**** RECORDS SUPPLIED

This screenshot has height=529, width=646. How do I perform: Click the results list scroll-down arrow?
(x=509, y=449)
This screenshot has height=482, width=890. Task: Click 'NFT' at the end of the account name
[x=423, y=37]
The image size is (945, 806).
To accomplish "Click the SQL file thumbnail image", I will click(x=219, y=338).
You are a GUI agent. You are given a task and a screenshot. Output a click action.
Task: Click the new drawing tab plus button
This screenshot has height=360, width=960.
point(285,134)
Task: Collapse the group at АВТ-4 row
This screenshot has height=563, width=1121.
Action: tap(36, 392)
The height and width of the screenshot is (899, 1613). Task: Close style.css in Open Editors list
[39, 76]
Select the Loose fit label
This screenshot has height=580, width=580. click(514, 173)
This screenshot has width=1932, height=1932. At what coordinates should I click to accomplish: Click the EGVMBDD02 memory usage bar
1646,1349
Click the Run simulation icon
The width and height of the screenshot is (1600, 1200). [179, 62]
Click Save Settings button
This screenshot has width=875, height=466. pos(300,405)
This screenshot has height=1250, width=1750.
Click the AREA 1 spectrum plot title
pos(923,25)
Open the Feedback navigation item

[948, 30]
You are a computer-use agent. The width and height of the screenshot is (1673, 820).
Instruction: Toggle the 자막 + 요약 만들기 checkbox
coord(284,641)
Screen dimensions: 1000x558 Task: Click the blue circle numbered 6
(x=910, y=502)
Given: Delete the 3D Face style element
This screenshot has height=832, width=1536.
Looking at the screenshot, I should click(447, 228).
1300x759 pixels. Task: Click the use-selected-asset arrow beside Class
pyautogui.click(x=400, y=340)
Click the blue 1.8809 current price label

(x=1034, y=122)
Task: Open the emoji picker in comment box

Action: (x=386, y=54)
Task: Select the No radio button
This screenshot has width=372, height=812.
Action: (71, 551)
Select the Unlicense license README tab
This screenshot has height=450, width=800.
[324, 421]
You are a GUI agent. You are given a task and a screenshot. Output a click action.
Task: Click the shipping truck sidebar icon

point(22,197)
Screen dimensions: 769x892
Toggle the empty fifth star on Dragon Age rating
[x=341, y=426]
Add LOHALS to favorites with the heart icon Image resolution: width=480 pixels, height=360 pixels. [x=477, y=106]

********

WHAT YOU HAVE TO DO:
Repeat all the material exactly as it stands.

OUTPUT:
This screenshot has height=529, width=646. How do I perform: Click the results list scroll-down arrow?
(x=509, y=449)
This screenshot has height=482, width=890. Task: Click 'NFT' at the end of the account name
[x=423, y=37]
The image size is (945, 806).
To accomplish "Click the SQL file thumbnail image", I will click(x=219, y=338).
You are a GUI agent. You are given a task and a screenshot. Output a click action.
Task: Click the new drawing tab plus button
This screenshot has height=360, width=960.
point(285,134)
Task: Collapse the group at АВТ-4 row
This screenshot has height=563, width=1121.
Action: tap(36, 392)
The height and width of the screenshot is (899, 1613). Task: Close style.css in Open Editors list
[39, 76]
Select the Loose fit label
This screenshot has height=580, width=580. click(514, 173)
This screenshot has width=1932, height=1932. At what coordinates should I click to accomplish: Click the EGVMBDD02 memory usage bar
1646,1349
Click the Run simulation icon
The width and height of the screenshot is (1600, 1200). [179, 62]
Click Save Settings button
This screenshot has width=875, height=466. pos(300,405)
This screenshot has height=1250, width=1750.
Click the AREA 1 spectrum plot title
pos(923,25)
Open the Feedback navigation item

[948, 30]
You are a computer-use agent. The width and height of the screenshot is (1673, 820).
Instruction: Toggle the 자막 + 요약 만들기 checkbox
coord(284,641)
Screen dimensions: 1000x558 Task: Click the blue circle numbered 6
(x=910, y=502)
Given: Delete the 3D Face style element
This screenshot has height=832, width=1536.
Looking at the screenshot, I should click(447, 228).
1300x759 pixels. Task: Click the use-selected-asset arrow beside Class
pyautogui.click(x=400, y=340)
Click the blue 1.8809 current price label

(x=1034, y=122)
Task: Open the emoji picker in comment box

Action: (x=386, y=54)
Task: Select the No radio button
This screenshot has width=372, height=812.
Action: (71, 551)
Select the Unlicense license README tab
This screenshot has height=450, width=800.
[324, 421]
You are a GUI agent. You are given a task and a screenshot. Output a click action.
Task: Click the shipping truck sidebar icon

point(22,197)
Screen dimensions: 769x892
Toggle the empty fifth star on Dragon Age rating
[x=341, y=426]
Add LOHALS to favorites with the heart icon Image resolution: width=480 pixels, height=360 pixels. [x=477, y=106]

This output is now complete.